Set problem: Rewrite the listing below from the line that contains "I will point(334,360)." through the line that contains "coord(19,97)", requests included, and adjust every coordinate in the answers by -97.

Given data:
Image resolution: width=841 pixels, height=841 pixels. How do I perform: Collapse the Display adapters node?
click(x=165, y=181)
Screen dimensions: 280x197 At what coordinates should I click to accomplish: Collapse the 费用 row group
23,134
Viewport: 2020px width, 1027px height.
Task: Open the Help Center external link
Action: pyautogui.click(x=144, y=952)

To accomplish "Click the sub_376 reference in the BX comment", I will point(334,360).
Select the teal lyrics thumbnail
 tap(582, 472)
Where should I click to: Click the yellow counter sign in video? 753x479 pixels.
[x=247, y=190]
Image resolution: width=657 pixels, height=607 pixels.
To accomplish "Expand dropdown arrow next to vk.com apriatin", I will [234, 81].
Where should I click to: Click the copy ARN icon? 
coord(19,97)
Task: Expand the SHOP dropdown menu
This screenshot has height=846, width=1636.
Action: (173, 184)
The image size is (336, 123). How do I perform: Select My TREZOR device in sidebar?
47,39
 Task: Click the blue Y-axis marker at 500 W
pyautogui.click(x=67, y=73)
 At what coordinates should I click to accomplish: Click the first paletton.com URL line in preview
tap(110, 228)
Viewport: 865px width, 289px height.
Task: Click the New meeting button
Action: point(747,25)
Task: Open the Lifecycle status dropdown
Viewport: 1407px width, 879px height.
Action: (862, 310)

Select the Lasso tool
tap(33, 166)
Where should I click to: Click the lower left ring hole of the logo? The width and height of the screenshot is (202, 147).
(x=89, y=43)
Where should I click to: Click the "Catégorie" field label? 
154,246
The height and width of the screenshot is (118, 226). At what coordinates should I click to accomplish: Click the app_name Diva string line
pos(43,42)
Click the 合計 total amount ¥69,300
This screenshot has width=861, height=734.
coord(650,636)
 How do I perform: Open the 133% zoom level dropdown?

Exercise solution:
To accomplish "Click the sub_376 reference in the BX comment", I will point(237,263).
Select the teal lyrics thumbnail
 tap(485, 375)
Where should I click to: Click the yellow counter sign in video? 753x479 pixels.
[x=150, y=93]
Image resolution: width=657 pixels, height=607 pixels.
To accomplish "Expand dropdown arrow next to vk.com apriatin", I will [137, -16].
Where should I click to: Click the copy ARN icon? 
coord(-78,0)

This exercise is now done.